Please send an email to yubing744@gmail.com with:
- A description of the vulnerability
- Steps to reproduce the issue
- Any potential impact or exploit scenario
- If applicable, a proposed fix or mitigation
- We will acknowledge receipt of your report within 48 hours
- We will provide a detailed response within 7 days indicating the next steps
- You will receive credit for your discovery (unless you prefer to remain anonymous)
- Please do not disclose security vulnerabilities publicly until they have been fixed
- Give us reasonable time to investigate and address the issue
- We appreciate your help in keeping this project secure!

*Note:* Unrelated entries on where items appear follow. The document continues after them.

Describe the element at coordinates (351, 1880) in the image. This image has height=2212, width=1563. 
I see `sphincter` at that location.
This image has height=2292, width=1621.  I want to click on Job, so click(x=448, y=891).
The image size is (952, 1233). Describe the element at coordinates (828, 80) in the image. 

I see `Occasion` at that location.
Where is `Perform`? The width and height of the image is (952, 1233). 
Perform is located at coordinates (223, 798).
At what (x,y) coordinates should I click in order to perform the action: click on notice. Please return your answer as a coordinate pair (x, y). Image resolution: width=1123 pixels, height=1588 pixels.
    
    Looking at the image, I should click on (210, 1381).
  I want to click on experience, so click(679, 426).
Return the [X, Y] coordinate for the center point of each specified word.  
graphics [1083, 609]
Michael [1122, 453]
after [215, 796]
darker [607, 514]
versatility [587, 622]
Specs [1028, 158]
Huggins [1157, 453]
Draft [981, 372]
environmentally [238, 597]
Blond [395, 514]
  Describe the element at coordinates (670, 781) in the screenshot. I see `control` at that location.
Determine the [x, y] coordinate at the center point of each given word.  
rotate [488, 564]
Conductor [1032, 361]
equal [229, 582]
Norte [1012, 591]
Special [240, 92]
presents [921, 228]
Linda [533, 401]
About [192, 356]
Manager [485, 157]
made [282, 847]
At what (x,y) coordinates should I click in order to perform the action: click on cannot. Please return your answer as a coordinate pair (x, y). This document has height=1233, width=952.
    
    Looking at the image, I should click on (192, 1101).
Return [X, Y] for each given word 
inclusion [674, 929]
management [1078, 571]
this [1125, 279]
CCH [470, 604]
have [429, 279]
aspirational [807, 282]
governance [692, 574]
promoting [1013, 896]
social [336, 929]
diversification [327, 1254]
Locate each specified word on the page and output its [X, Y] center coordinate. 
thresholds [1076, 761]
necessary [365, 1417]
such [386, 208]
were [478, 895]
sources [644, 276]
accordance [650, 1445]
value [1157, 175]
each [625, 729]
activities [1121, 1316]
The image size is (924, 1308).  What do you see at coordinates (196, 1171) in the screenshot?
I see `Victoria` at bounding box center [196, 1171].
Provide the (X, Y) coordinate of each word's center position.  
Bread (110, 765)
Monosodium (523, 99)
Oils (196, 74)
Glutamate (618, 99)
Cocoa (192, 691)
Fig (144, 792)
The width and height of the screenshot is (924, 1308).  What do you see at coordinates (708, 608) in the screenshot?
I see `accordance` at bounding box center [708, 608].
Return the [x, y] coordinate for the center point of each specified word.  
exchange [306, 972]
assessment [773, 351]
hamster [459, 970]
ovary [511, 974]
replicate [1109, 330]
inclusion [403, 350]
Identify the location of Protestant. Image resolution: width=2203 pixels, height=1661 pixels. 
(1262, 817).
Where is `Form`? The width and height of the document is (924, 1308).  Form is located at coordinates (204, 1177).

When using Team Manager Skill, consider the following:
- Member Access: Control who can modify team configurations
- Lead Assignment: Ensure team leads are trusted and verified
- Task Distribution: Be aware of what tasks are being assigned to teams
- Output Monitoring: Regularly monitor team output for unexpected behavior
- File Access: Agents can read/write files within their workspace
- Command Execution: Agents can execute system commands with user permissions
- Team Coordination: Team leads can coordinate other agents' actions
- Review all team configurations before deployment
- Sensitive Data: Never commit secrets, API keys, or passwords
- Workspace: Keep workspace contents private if they contain sensitive information
- Team Data: Be careful when sharing team configurations that might contain sensitive information
This project depends on:
python3(standard library only)agent-manager-skill(minimal dependencies)
We recommend:
- Keeping your Python installation updated
- Keeping agent-manager-skill updated
- Regularly checking for security updates in your operating system
Never commit the following to the repository:
- API keys or tokens
- Passwords or credentials
- Personal information
- Private keys or certificates
- Team member credentials or access tokens
- Agent credentials or access tokens
Use environment variables or secure configuration files for sensitive data.